Thanks for comments and suggestions

38 posts / 0 new
Last post
For more complete information about compiler optimizations, see our Optimization Notice.

From IEEE Std 754-2008, section 5.11:

Four mutually exclusive relations are possible: less than, equal, greater than, and unordered. The last case arises when at least one operand is NaN. Every NaN shall compare unordered with everything, including itself.

Thus, comparisons involving integers whose bit pattern matches that of a floating-point NaN would be problematic.

Of course you can do int-to-double cast in order to use AVX, however...

>>...Would the comparisons will always be correct or will there be some integer values where the AVX floating point comparison
>>would not work?

I would be very carefull because your processing will be dependent on limitation of IEEE 754 Standard and, as recommended in many-many sources, a comparison with an Epsilon could be added ( expect a performance impact ). If your tests are deterministic ( No Random data ) an accuracy of processings, I mean based in integers and then based on doubles, could be verified as soon as both outputs are saved.

There are single- and double-precision binary format viewers on the web and you could look / verify how some integer values will look like after conversion to double type.

>>...Thus, comparisons involving integers whose bit pattern matches that of a floating-point NaN would be problematic...

That looks interesting and could you give us at least one example when some integer value could be converted to a double-precision NaN value?

>>...Thus, comparisons involving integers whose bit pattern matches that of a floating-point NaN would be problematic...

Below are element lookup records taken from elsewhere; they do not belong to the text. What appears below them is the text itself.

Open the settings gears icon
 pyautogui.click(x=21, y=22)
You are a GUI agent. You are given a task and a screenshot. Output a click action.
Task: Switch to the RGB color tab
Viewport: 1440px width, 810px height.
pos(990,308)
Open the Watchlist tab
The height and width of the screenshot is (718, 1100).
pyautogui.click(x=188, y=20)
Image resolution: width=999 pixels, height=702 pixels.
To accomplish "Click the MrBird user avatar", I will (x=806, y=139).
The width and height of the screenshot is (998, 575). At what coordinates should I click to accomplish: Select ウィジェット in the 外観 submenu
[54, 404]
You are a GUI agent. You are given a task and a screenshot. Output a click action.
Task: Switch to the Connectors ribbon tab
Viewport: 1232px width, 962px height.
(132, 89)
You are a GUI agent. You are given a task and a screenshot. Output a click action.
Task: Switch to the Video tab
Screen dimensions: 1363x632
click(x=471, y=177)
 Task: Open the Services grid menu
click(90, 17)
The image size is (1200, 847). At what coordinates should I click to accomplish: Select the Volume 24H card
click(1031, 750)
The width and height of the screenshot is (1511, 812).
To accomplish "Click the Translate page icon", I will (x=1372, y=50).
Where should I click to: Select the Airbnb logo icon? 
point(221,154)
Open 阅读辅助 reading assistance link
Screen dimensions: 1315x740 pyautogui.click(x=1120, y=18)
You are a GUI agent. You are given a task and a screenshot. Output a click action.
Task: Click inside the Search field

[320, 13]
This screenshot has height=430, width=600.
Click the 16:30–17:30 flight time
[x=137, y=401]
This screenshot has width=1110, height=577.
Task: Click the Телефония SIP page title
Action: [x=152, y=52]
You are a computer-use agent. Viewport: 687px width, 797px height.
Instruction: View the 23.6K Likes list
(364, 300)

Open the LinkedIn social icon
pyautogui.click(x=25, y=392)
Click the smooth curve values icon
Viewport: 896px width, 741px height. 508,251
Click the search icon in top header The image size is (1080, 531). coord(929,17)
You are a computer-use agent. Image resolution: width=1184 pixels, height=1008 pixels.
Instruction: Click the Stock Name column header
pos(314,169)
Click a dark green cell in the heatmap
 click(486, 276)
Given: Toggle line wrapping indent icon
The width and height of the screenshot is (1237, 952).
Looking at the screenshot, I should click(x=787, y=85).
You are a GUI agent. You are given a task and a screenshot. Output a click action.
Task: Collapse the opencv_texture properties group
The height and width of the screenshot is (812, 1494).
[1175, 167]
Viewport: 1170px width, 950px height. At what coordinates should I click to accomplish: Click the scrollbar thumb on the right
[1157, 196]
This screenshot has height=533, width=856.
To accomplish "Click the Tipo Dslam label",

I'm very surprized when Intel engineers make some statements without any real verification(s) ( sometimes very simple ), like:

[ Test-case ]
...
int iIsNan = 0;

double dValue = -1.0;
double dValueLn = 0.0L;
unsigned __int64 iValue = 0U;
printf( "dValue = %f\n", dValue );
printf( "dValueLn = %f\n", dValueLn );
printf( "iValue = %I64d\n", iValue );

dValueLn = CrtLog( dValue );
printf( "dValueLn = %f\n", dValueLn );
iValue = ( __int64 )dValueLn;
printf( "iValue = %I64d\n", iValue );
iIsNan = _isnan( dValueLn );
if( iIsNan == 0 )
printf( "dValueLn is Not NaN\n" );
else
printf( "dValueLn is NaN\n" );
dValue = ( double )iValue;
printf( "dValue = %f\n", dValue );

iValue = 9223372036854775800i64;
dValue = 0.0L;
printf( "iValue = %I64d\n", iValue );
printf( "dValue = %f\n", dValue );

dValue = ( double )iValue;
printf( "dValue = %f\n", dValue );
iIsNan = _isnan( dValue );
if( iIsNan == 0 )
printf( "dValue is Not NaN\n" );
else
printf( "dValue is NaN\n" );
...

[ Output ]

dValue = -1.000000
dValueLn = 0.000000
iValue = 0
dValueLn = -1.#IND00
iValue = -9223372036854775808
dValueLn is NaN
dValue = 9223372036854775800.000000
iValue = 9223372036854775800
dValue = 0.000000
dValue = 9223372036854775800.000000
dValue is Not NaN

Please let me know if you find any problems with the test-case.

Best regards,
Sergey

{ UPDATED }Fixed:
printf( "iValue = %f\n", iValue );
to
printf( "iValue = %I64d\n", iValue );

Hello cagribal,
I assume when you say 'integers' you do mean 4 byte signed variables... so 32bit and includes one sign bit.
The double precision IEEE mantissa is 53 bits plus one sign bit.
If the question is, can every 32bit integer value be converted to double and, when I convert back to integer, will I get back the original integer?
The answer to this is yes.
If you are just doing compares (that is, not changing the value of your converted 32bit INTs) in your AVX code, you will not get NANs, and you will get the compare results you expect (there will be no unordered results).
Pat

Hi everybody,

There are cases ( I detected 3 so far ) wheh 64-bit Integer ( boundary signed & unsigned ) and Double-Precision values do not match. Please take a look at cases 2.x:

[ Output ]

Test-Case 1
dValue = -1.000000
dValueLn = 0.000000
iValue = 0
dValueLn = -1.#IND00
iValue = -9223372036854775808
dValueLn is NaN
dValue = 9223372036854775800.000000

Verifications for Boundary values ( signed and unsigned ) of 64-bit range:
Test-Case 2.1
iValueS = 9223372036854775807
dValue = 0.000000
dValue = 9223372036854775800.000000
dValue is Not NaN

Test-Case 2.2
iValueS = -9223372036854775808
dValue = 0.000000
dValue = -9223372036854775800.000000
dValue is Not NaN

Test-Case 2.3
iValueU = 9223372036854775807
dValue = 0.000000
dValue = 9223372036854775800.000000
dValue is Not NaN

Test-Case 2.4
iValueU = 0
dValue = 0.000000
dValue = 0.000000
dValue is Not NaN

I'll post source codes of my quick test later after additional verification.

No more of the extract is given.